Choosing to be Present

Two years ago I completed over 200 levels of Candy Crush in just a few weeks. I enjoyed playing video games because they made sense and gave me a sense of purpose and fulfillment. Video games were easy to navigate, unlike people and social atmospheres.

Shortly after that time I gave up video games for the next 6 months.

I don’t play video games anymore. I still enjoy them and will play in social situations, but I don’t play them by myself. During those 6 months I did so much good. I helped with dishes, played with my niece and nephew, and recognized and responded to needs of others.

When I went back to video games those actions disappeared. I didn’t have time to notice the world around me because I was too involved in my own world. At one point, I made a decision. I could either avoid pain and rejection, failure and loss, by disappearing into myself, or I could choose to experience the raw, uncomfortable emotions of life and make a difference for others.

This is a continual choice. Whenever I find myself being sucked into media, games, or anything else, I ask myself, “is it worth it?” Do I want to live my life in safety or in love? Do I want to go through life or live my life? And who will my decision affect?

As a single person with few responsibilities, it would be easy to become lost in myself. I don’t want that to happen though. My life will be shorter than I desire. I can’t afford to waste time living in safety and emotional distance. I choose to be present. And I will continue to do so until the choice is no longer mine.

Responding to Trials

Over the past year I have met 3 people that became paralyzed and then had to relearn how to walk and write and do all the things they used to do on a daily basis. I’m not sure if they all have the same disease that caused this temporary paralysis, but they had a similar experience in the suddenness of what happened and what followed. What was interesting to me though is how they responded to what happened.

One person responded by laughing about it. She laughed as she told me how interesting it was that she forgot how to hold a pencil and how strange it was to learn how to walk again. Another expressed anger and frustration over having to learn how to walk and do things again. And the last became emotional recalling her experiences and the difficulties she had faced.

I couldn’t help but think about my own trials and difficulties and how I have responded to them. I have responded in each of these ways at different times to my trials, but I think most often I probably get emotional about my experiences. I don’t think it’s bad to get emotional or even angry about what happens to us, but I would like to learn to laugh more often. I would like to respond to my trials with an attitude of learning and the ability to laugh at myself.

I firmly believe that people take life too seriously. People tend to see only the now of a situation. We get upset that things don’t seem to work out or aren’t going the way we planned. The truth is though that it really doesn’t matter. It doesn’t really matter that much if you’re late for something. It doesn’t really matter that much if an event is disturbed by some sort of accident or disruption. It doesn’t really matter if you make a mistake and someone yells at you for it. It doesn’t matter because it’s not the end.

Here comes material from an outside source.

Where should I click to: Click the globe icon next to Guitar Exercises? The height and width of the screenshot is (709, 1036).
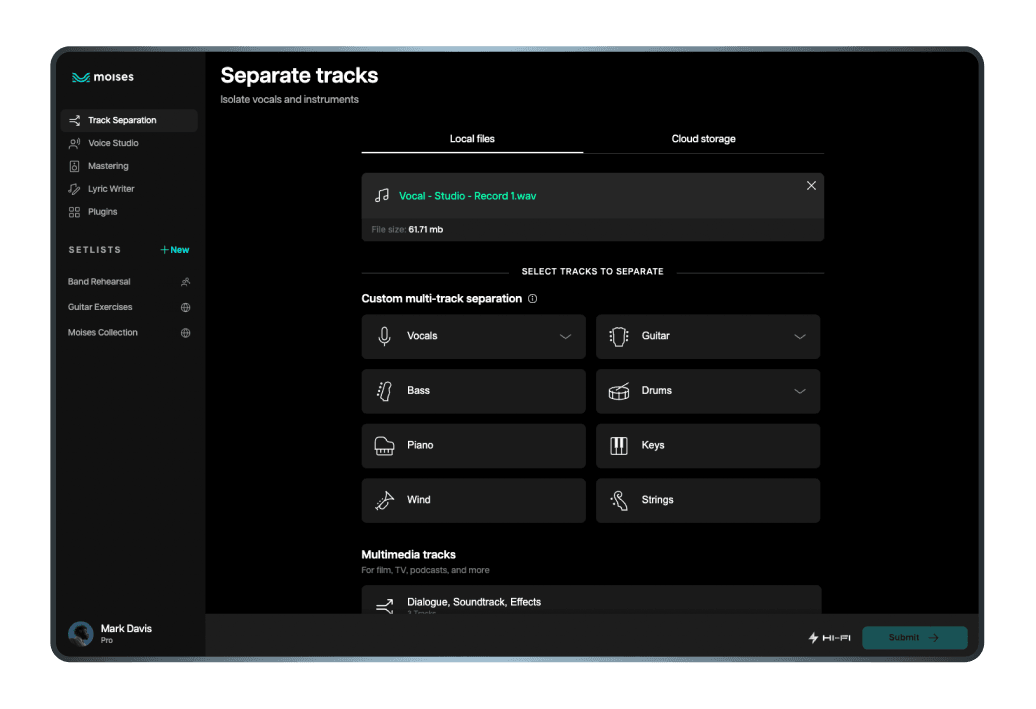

Why do we focus so much on the now when the present will be the past in just a few minutes? The now doesn’t matter so much if we realize that it will pass. I don’t mean by this that the present isn’t important, because it is only in the present that we can create the future and the past. By our choices in┬áthe now, our past is recorded and our future will be written. However, a mistake or problem in the now does not have to be a regret in the future. By learning to overlook problems and forgive ourselves and others now, the mistakes of the present will become merely funny or interesting memories of the past.

The thing I keep telling myself lately is it’s only life. It’s not about the next step or the better job or the perfect evening; it’s about living. And if we can just remember that it’s about the living, it’s a lot easier to respond positively when something negative happens.

Spiders and our Frail Lives

It’s spider season and Halloween just passed so it is pretty much the perfect time to talk about the eight-legged creatures that so many of us despise.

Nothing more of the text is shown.